К этому моменту, сам Милюков тоже был под стражей, правда в условиях куда менее комфортабельных, и подолгу беседовал со своим адвокатом Николаем Платоновичем Карабчевским, которого внезапно оплатила «Комиссия по защите свободы» Британского парламента.
Вся эта суета проскочила мимо Николая, так как хозяйство требовало постоянного контроля и управления. То хунхузы на восточной границе соберутся в огромную банду, для грабежа российского Дальнего Востока, то спокойная вроде обстановка в Одессе, сломана молдавскими и греческими контрабандистами, начавшими отстрел таможенников и пограничников.
Дел, для Внутренней стражи хватало с избытком.
Осенью, когда прения по делу Милюкова и его помощника только-только начались, Сикорский выкатил на лётное поле СИ-25 бис. Полностью пассажирский самолёт, с увеличенной дальностью, и даже с некоторыми удобствами. Шестнадцать кресел в салоне, который отапливался и был герметичным, что позволяло машине забираться довольно высоко. Плюс к этому, у бывшего бомбардировщика были большие иллюминаторы, и салон отделан шумоизоляцией, что резко улучшало комфорт для пассажиров. В целом, новая версия двадцать четвёрки получилась достаточно тяжёлой, неповоротливой, и спокойной, как в общем-то и положено пассажирскому самолёту. И поскольку самолёт разрабатывался на деньги и под заказ Внутренней Стражи, то первый десяток машин уходил именно в ведомство Николая, несмотря на обиженное сопение со стороны армии, флота, и государственных служб.
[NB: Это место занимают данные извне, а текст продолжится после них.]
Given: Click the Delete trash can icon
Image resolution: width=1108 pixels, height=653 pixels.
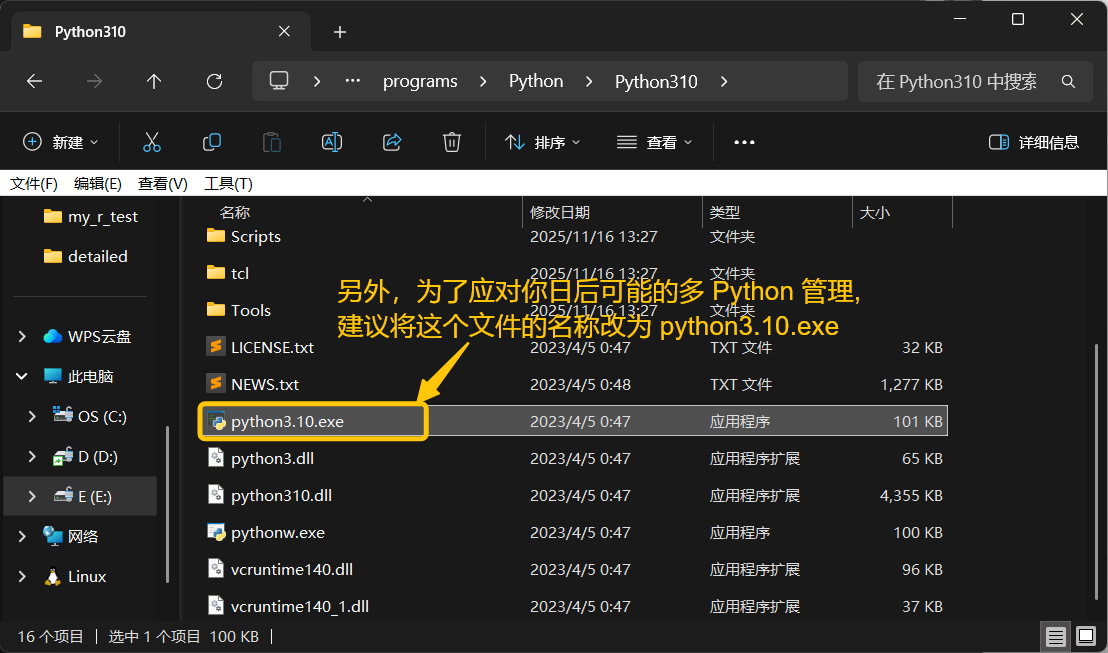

Хотя в принципе все понимали: — случись что, именно с начальника будут спрашивать причины провалов. Так что определённое скопидомство среди руководителей имперских контор было нормой.
Вот и Николай, имея весьма ограниченные по численности войска насыщал их как можно большим количеством транспорта, для мобильности, и радиосвязью для управляемости. Именно поэтому, после того, как запылали первые дома таможенников, через три часа рота Внутренней стражи высаживалась в Одессе, а ещё через десять часов прибыл полнокровный батальон с звеном лёгких бомбардировщиков, а по железке пришёл поезд с десятком скоростных торпедных катеров, которые Николай выменял у Балтфлота. Они так прижгли обнаглевших контрабандистов, что несколько месяцев Привоз — знаменитый одесский рынок стоял полупустым.